What to do — Copy the lines of the material below verbatim, starting at the line that contains "Task: Open row settings gear icon" and ending at the line that contains "Action: coord(46,1379)", with both of those lines included.

Records supplied —
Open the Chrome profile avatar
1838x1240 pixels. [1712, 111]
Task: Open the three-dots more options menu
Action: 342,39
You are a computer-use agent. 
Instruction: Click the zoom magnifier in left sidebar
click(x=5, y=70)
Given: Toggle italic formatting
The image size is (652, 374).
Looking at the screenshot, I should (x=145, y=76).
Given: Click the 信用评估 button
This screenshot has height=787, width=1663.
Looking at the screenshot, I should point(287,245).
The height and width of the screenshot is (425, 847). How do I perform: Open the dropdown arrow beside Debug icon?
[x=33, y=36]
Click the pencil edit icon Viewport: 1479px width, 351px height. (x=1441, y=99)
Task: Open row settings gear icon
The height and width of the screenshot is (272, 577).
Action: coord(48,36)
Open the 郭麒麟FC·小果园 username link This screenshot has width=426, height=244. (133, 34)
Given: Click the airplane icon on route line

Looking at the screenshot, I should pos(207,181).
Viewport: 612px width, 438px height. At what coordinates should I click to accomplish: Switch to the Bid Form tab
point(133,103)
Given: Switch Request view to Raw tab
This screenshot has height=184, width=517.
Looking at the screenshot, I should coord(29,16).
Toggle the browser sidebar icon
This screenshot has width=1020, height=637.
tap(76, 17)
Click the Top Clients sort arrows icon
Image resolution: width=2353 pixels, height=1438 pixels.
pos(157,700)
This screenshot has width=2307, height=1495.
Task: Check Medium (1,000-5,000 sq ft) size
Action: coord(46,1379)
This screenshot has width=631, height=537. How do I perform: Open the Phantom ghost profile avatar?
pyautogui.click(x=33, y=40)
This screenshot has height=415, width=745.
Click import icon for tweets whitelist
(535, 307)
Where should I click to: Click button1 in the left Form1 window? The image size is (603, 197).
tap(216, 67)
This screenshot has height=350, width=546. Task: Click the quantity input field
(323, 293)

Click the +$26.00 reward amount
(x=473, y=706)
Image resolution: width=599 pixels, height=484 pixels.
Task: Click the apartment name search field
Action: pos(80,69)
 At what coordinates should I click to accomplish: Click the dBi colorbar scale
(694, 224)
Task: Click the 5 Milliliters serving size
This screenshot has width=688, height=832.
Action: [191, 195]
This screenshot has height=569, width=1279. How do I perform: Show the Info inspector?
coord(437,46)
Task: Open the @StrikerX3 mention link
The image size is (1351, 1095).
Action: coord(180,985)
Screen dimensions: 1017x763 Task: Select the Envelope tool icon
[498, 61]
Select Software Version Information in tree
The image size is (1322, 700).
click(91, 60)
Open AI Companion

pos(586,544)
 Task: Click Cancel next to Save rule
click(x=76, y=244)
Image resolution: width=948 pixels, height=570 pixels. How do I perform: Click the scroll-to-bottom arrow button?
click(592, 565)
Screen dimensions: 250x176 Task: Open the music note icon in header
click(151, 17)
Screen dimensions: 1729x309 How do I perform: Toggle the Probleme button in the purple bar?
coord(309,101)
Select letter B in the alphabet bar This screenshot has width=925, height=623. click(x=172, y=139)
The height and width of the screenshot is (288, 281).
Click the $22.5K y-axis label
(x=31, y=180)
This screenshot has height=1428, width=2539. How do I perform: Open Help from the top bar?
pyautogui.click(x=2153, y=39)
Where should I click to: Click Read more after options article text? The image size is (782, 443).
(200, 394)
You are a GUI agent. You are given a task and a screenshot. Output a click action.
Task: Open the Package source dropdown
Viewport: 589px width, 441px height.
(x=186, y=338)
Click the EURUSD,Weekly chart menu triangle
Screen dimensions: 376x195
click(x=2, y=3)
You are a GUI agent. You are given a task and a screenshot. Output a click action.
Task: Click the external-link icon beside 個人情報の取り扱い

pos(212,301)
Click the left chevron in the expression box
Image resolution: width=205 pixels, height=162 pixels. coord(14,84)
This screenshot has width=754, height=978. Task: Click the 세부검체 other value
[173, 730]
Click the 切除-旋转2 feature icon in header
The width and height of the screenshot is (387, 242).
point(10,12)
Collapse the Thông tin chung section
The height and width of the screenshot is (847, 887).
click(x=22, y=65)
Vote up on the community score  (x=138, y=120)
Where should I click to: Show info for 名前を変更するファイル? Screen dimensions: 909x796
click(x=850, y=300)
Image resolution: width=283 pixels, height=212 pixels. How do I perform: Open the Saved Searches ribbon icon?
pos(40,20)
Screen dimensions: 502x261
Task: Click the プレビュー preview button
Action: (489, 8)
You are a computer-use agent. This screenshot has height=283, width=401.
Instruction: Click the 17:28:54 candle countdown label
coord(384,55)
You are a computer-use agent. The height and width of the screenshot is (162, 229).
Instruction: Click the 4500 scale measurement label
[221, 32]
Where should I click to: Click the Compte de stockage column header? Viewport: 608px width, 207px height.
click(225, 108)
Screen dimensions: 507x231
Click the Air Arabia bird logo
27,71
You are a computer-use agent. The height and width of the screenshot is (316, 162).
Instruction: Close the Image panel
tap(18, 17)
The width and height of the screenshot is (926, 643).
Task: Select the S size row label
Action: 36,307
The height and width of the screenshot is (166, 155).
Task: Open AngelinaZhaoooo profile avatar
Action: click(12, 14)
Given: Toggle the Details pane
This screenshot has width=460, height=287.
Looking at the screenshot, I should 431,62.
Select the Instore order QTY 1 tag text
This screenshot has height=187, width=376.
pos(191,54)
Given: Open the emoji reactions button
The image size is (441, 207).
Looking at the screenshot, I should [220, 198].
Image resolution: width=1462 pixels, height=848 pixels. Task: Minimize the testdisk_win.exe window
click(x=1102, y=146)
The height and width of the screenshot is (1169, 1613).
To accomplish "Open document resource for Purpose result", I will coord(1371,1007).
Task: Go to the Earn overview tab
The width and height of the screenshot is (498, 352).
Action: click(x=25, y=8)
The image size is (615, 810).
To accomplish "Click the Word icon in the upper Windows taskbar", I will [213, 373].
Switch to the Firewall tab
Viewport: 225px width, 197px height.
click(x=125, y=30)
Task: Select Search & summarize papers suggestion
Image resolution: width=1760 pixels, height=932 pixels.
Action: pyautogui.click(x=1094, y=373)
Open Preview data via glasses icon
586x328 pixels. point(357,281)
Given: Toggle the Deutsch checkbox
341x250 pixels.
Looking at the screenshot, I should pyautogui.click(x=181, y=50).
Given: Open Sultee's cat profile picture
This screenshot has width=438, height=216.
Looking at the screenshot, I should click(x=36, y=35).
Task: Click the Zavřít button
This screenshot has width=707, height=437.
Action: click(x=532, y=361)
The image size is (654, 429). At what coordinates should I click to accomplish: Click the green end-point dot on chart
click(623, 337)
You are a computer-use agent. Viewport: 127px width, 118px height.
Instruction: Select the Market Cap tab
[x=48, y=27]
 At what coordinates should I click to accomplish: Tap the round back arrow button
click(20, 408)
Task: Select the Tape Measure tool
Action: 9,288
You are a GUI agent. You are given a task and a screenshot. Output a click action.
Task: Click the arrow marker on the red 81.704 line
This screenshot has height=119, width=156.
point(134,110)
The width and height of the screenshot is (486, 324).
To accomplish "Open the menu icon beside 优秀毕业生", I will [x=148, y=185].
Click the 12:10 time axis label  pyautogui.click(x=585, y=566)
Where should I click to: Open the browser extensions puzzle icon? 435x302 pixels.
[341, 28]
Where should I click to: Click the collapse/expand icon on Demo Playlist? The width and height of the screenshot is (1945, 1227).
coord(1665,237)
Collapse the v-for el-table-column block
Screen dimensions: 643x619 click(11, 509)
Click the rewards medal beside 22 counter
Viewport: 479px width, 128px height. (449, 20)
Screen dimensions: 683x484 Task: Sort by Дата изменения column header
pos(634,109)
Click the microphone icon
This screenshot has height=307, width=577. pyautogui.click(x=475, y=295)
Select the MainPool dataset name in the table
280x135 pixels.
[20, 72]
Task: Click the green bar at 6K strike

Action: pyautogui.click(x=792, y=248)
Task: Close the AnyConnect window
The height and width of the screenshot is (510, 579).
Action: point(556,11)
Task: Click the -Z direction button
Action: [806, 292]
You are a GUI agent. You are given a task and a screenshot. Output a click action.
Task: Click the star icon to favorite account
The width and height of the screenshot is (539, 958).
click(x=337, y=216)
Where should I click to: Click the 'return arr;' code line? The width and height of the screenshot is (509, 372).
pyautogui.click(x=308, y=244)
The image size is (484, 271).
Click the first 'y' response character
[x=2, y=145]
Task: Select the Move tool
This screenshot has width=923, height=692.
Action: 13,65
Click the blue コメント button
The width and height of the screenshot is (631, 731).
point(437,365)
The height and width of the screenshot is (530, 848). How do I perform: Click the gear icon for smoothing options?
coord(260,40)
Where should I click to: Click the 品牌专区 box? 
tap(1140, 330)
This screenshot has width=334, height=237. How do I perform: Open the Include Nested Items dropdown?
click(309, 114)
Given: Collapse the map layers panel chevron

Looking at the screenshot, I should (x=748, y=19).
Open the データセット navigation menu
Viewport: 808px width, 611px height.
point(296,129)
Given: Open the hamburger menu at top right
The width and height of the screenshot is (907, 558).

The answer —
Task: Open row settings gear icon
The height and width of the screenshot is (272, 577).
Action: coord(48,36)
Open the 郭麒麟FC·小果园 username link This screenshot has width=426, height=244. (133, 34)
Given: Click the airplane icon on route line

Looking at the screenshot, I should pos(207,181).
Viewport: 612px width, 438px height. At what coordinates should I click to accomplish: Switch to the Bid Form tab
point(133,103)
Given: Switch Request view to Raw tab
This screenshot has height=184, width=517.
Looking at the screenshot, I should coord(29,16).
Toggle the browser sidebar icon
This screenshot has width=1020, height=637.
tap(76, 17)
Click the Top Clients sort arrows icon
Image resolution: width=2353 pixels, height=1438 pixels.
pos(157,700)
This screenshot has width=2307, height=1495.
Task: Check Medium (1,000-5,000 sq ft) size
Action: coord(46,1379)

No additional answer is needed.